Listed records
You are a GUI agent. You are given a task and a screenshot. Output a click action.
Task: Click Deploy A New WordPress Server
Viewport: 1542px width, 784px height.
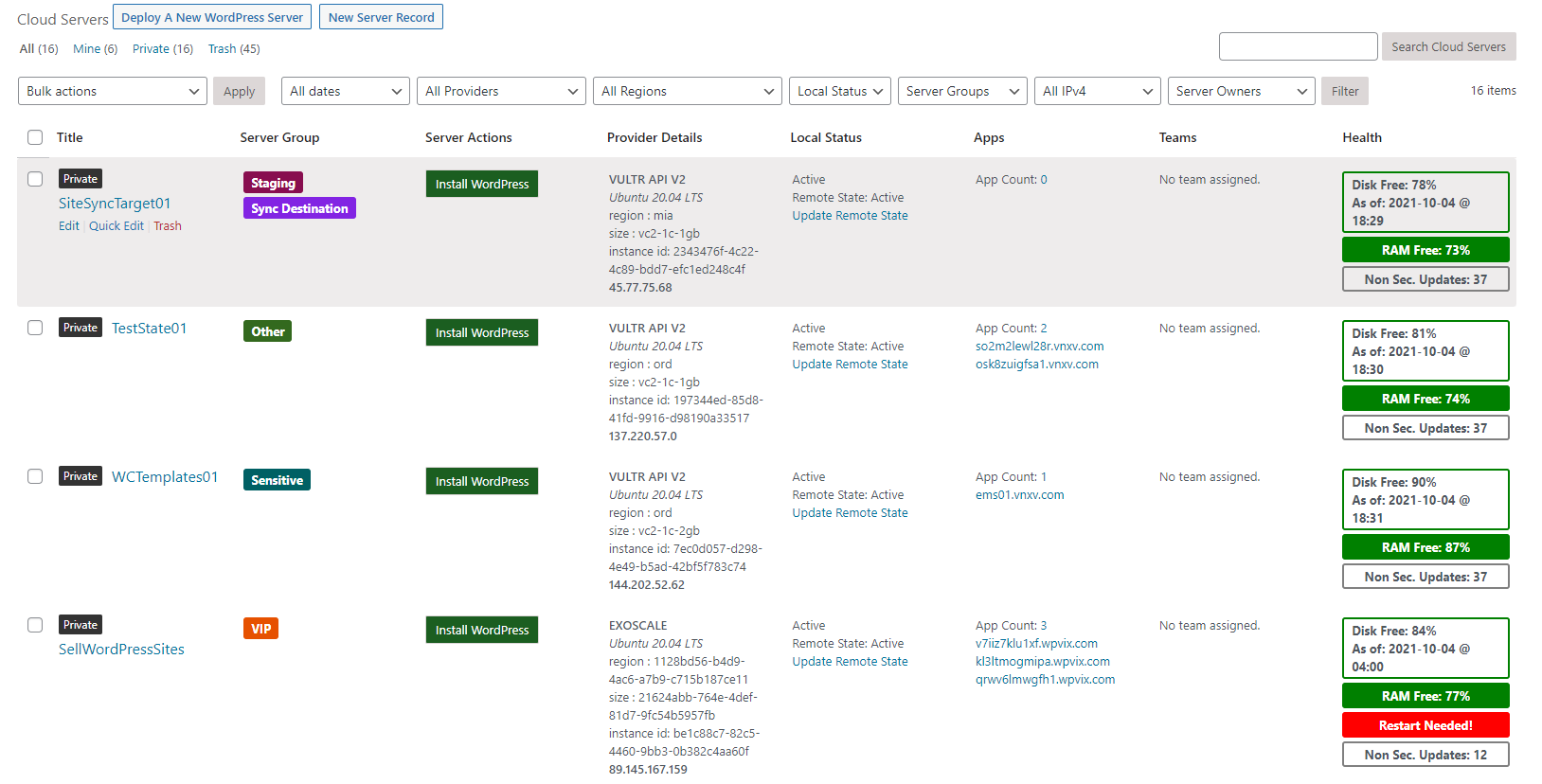pos(212,17)
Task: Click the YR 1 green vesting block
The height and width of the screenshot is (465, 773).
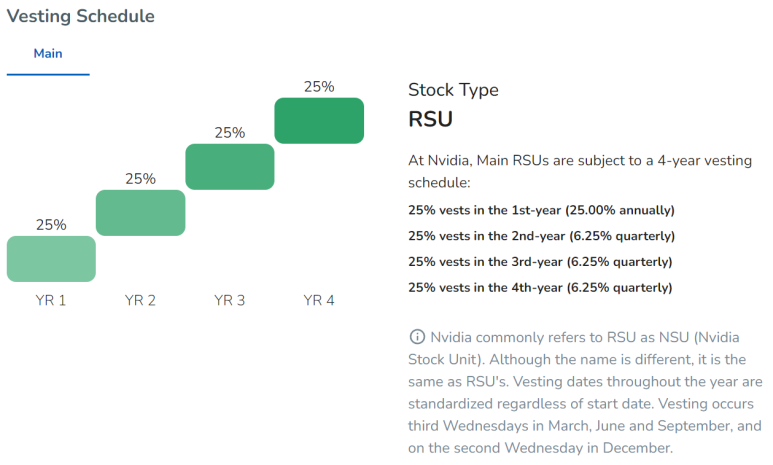Action: click(x=51, y=259)
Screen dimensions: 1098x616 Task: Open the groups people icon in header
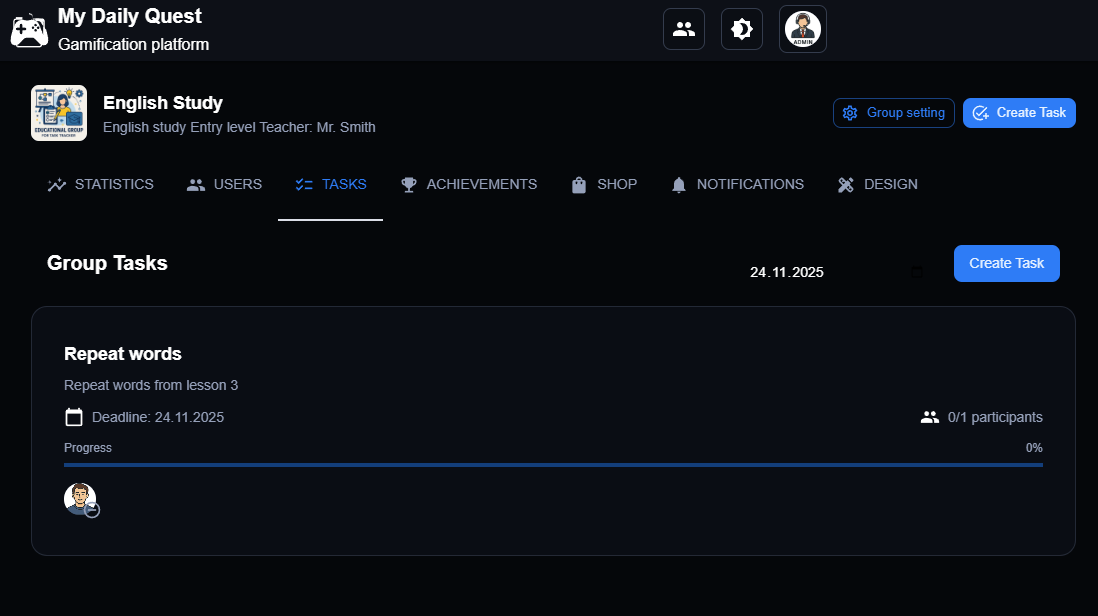point(684,29)
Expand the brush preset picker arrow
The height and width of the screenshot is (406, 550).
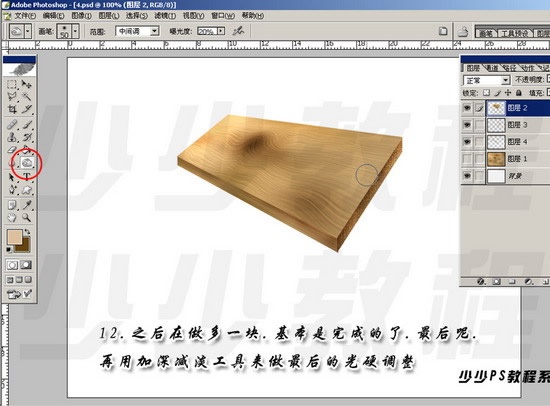point(75,31)
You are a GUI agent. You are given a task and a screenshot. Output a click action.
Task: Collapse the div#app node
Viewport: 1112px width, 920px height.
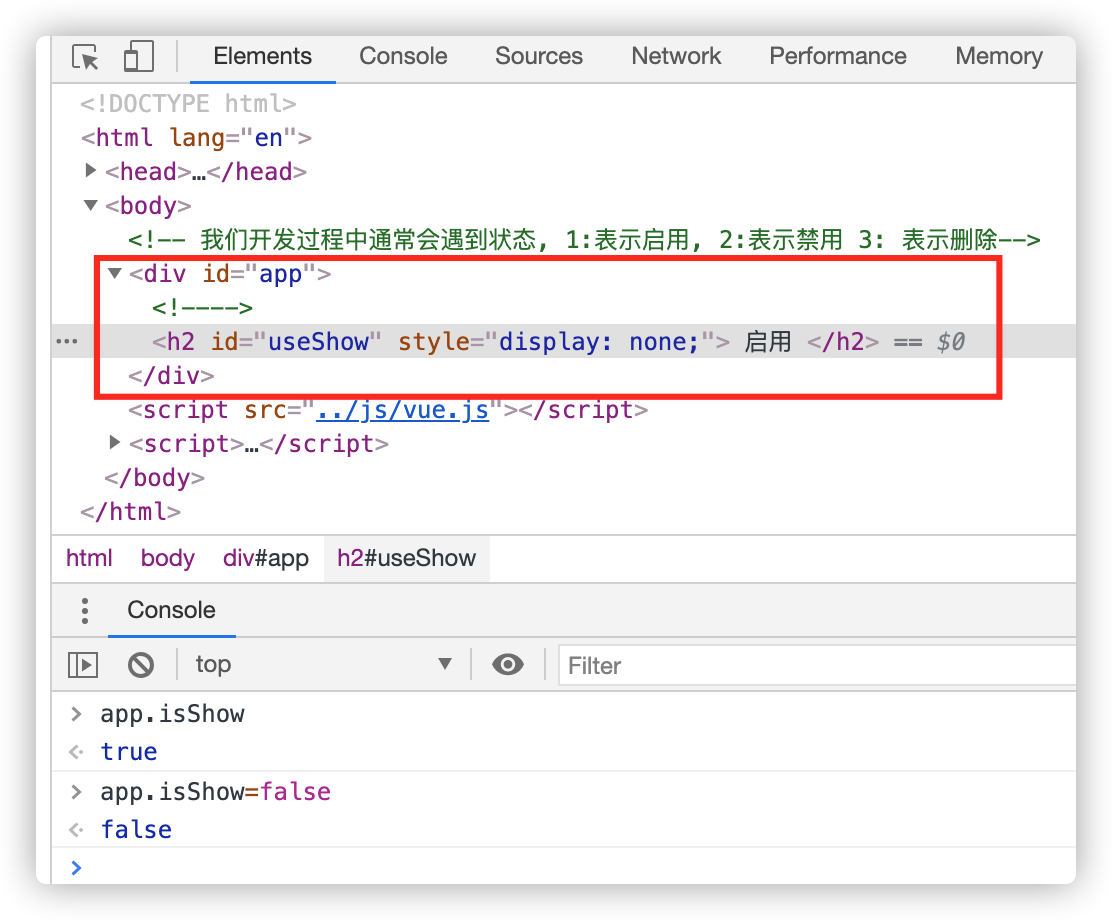coord(115,273)
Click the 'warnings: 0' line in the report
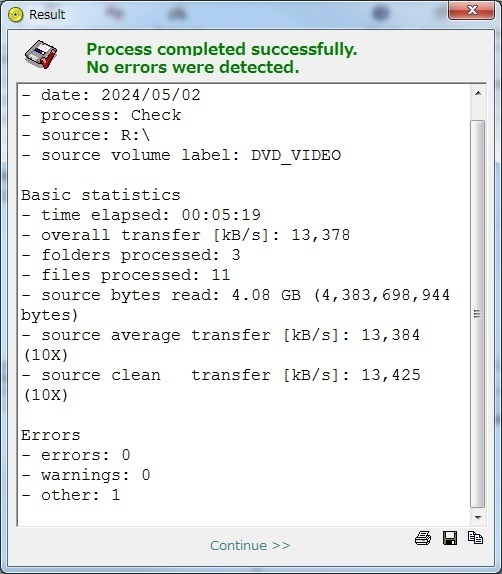The width and height of the screenshot is (502, 574). pyautogui.click(x=86, y=475)
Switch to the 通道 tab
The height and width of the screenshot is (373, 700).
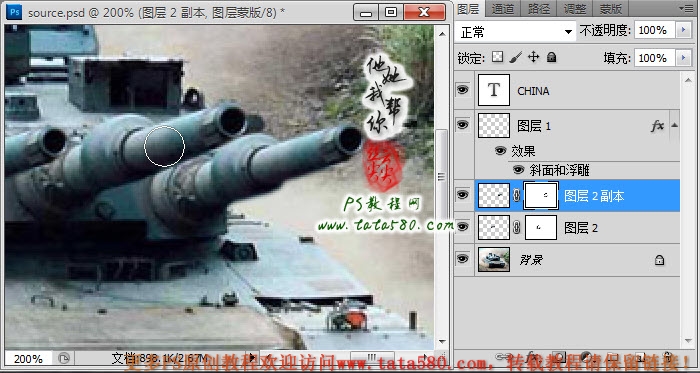tap(503, 8)
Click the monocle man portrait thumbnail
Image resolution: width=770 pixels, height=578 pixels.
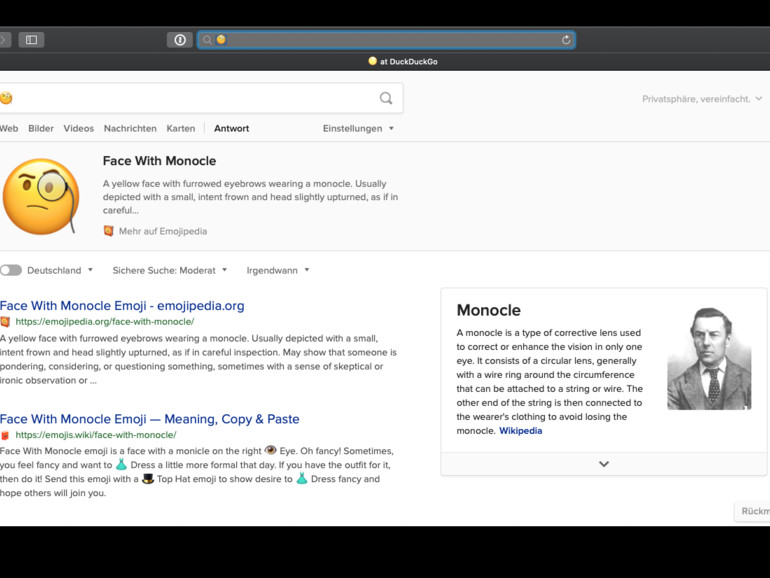(x=709, y=358)
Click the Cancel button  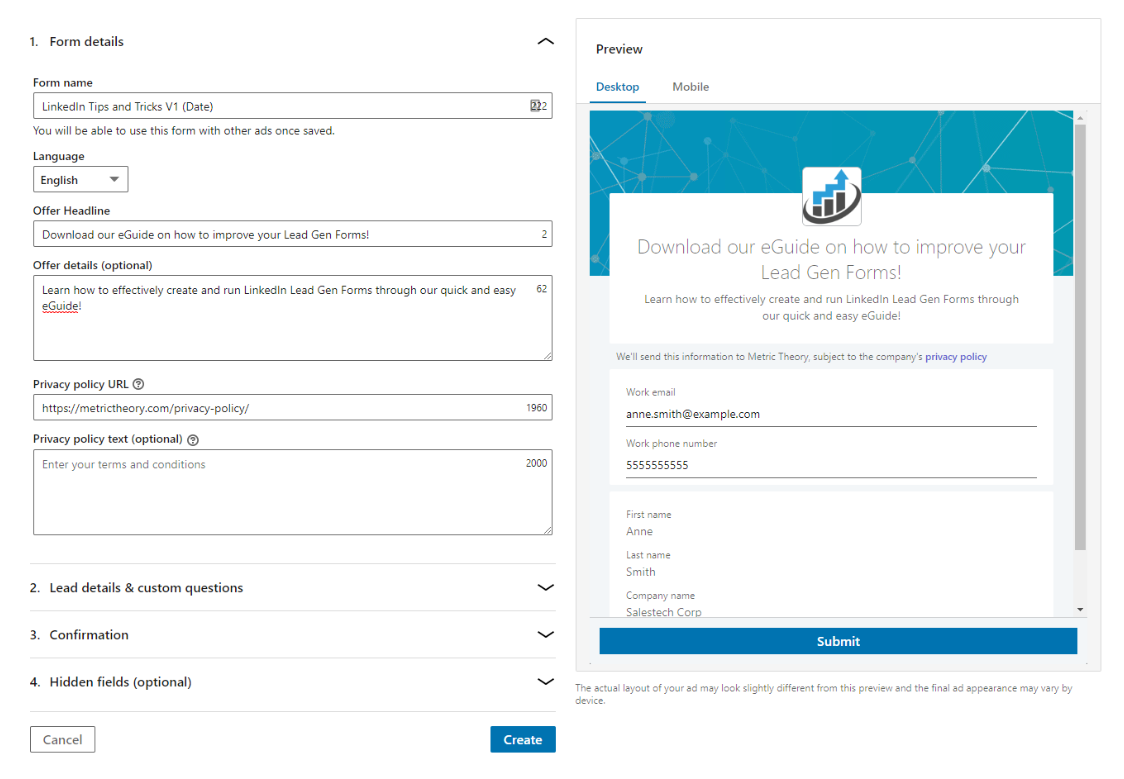click(x=62, y=740)
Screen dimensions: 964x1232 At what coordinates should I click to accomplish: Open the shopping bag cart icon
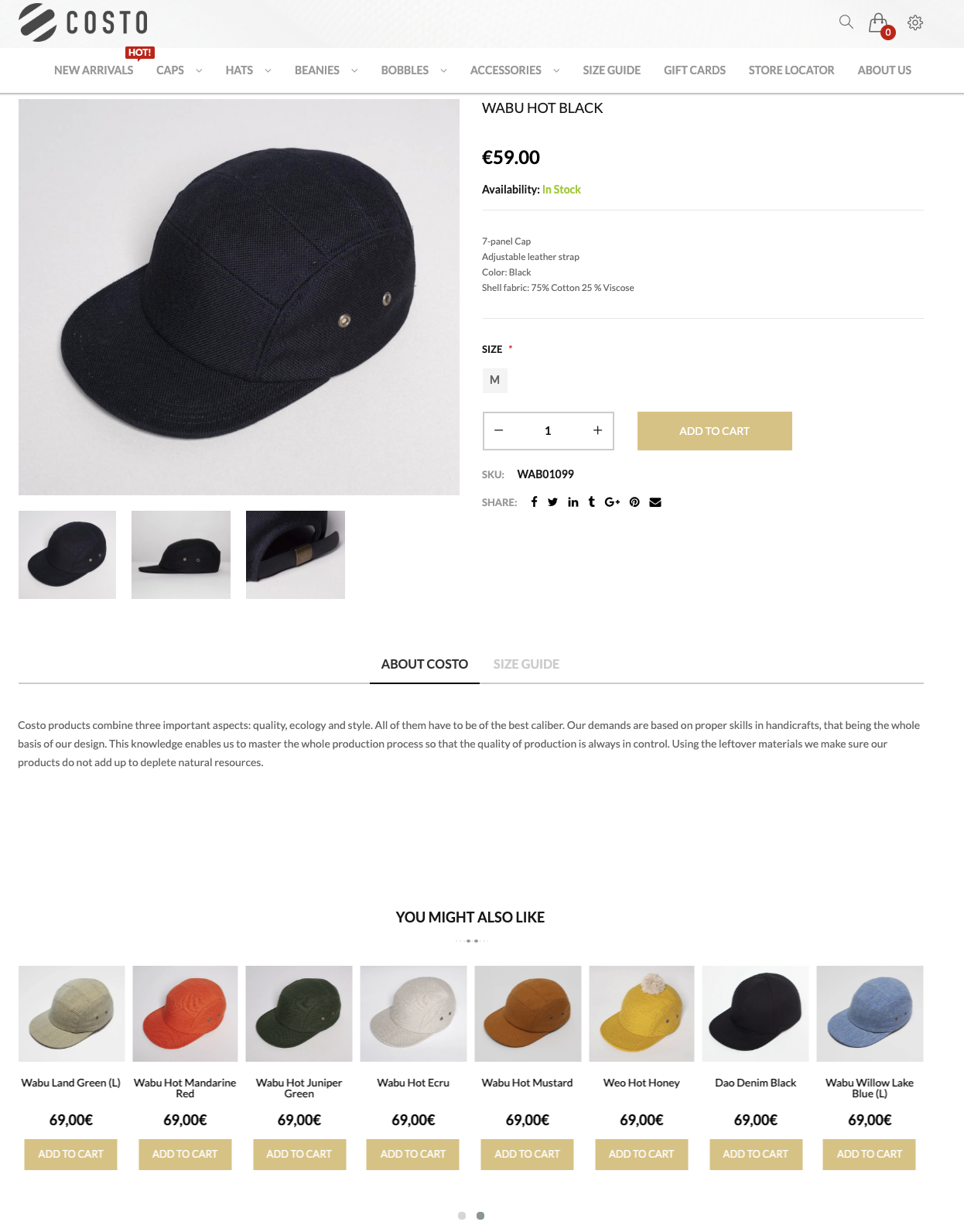(x=878, y=22)
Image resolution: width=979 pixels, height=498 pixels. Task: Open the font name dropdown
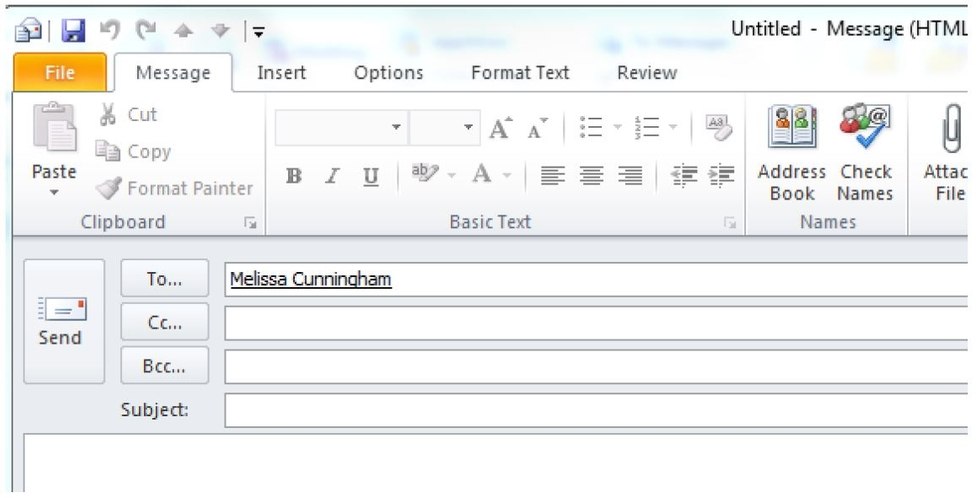click(396, 128)
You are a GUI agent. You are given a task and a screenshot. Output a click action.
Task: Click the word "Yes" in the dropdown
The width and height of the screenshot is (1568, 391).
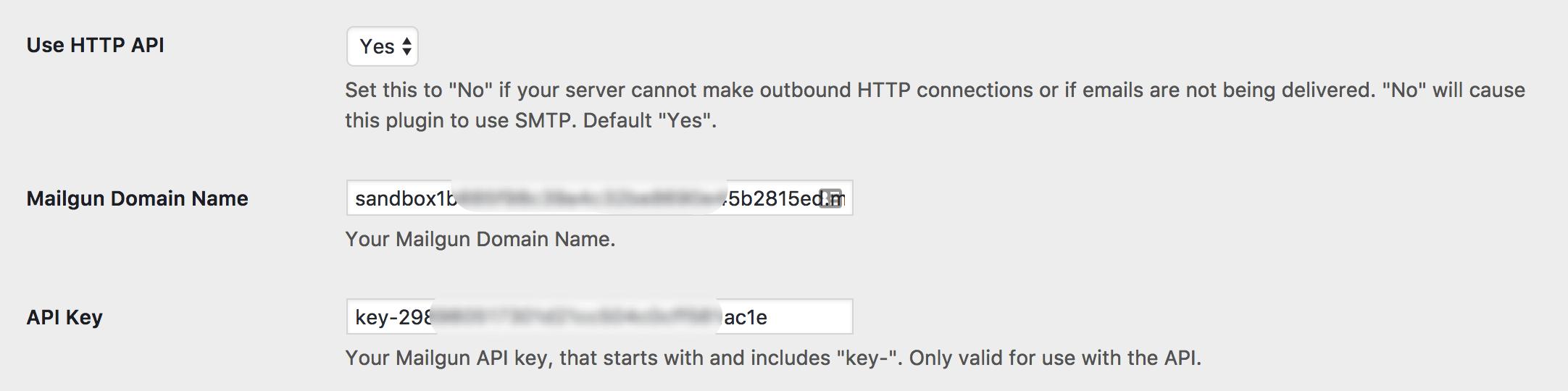[x=377, y=46]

Task brief
Please reproduce, word for word, every line from the first line of the records above through the line containing "Task: Click the YR 1 green vesting block", and leave out the pictures.

Output of the task
You are a GUI agent. You are given a task and a screenshot. Output a click action.
Task: Click Deploy A New WordPress Server
Viewport: 1542px width, 784px height.
pos(212,17)
Task: Click the YR 1 green vesting block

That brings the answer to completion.